To quantify students’ evolutionary knowledge in terms of key concept and alternative conception measures more fully, we used the Natural Selection Performance Quotient (NSPQ) of Nehm and Reilly (2007). The NSPQ is derived by multiplying KCD/(KCD + ACD) and KCD/maximum possible key concept score, and expresses the product on a scale of 0 to 100. The “first term expresses the proportion of students’ answers that were correct, and the second expresses how the correct proportion compared with the most complete possible answer” (Nehm and Reilly, 2007, p. 266). Further, the NSPQ distinguishes between students who have significant knowledge of natural selection, but conceptual problems, and those with no alternative conceptions but differing levels of knowledge (Nehm and Reilly, 2007). The mean NSPQ of our sample was 0.55 (SD = 0.31).
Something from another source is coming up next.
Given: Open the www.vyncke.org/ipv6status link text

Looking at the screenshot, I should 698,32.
High School Grade Point Average (GPA).

The high school GPA is one of the most important criteria for selecting candidates for higher education in Germany (Heine et al., 2006) and is widely used as a proxy for cognitive ability (Anderson and Lebière, 1998). Thus, we used self-reported GPA to assess the convergent validity measures of the RaProEvo and RaProMath tests. GPA was captured by a single item, with scores ranging from 1 (good performance) to 4 (poor performance). The results indicate that our students’ GPAs, and hence cognitive ability, covered a sufficiently wide range for robustly testing our instruments (M = 2.17, SD = 0.53, minimum [min] = 1.00, maximum [max] = 3.50).
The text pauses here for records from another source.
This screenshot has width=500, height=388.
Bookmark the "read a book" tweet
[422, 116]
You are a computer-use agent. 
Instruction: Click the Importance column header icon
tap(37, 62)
Students’ Academic Self-Concept.

To investigate the criterion-related validity measures of the RaProEvo and RaProMath tests, we assessed students’ academic self-concept. This is reportedly a highly important and influential predictor of cognitive and behavioral outcomes such as performance and self-worth, and it also seems to be strongly related to academic achievement (Marsch and Martin, 2011). Further, Paulick et al. (2016) showed that preservice biology teachers’ academic self-concept is positively related to their biological knowledge. Hence, RaProEvo and RaProMath scores should be positively correlated with academic self-concept in evolutionary theory and stochastics, respectively.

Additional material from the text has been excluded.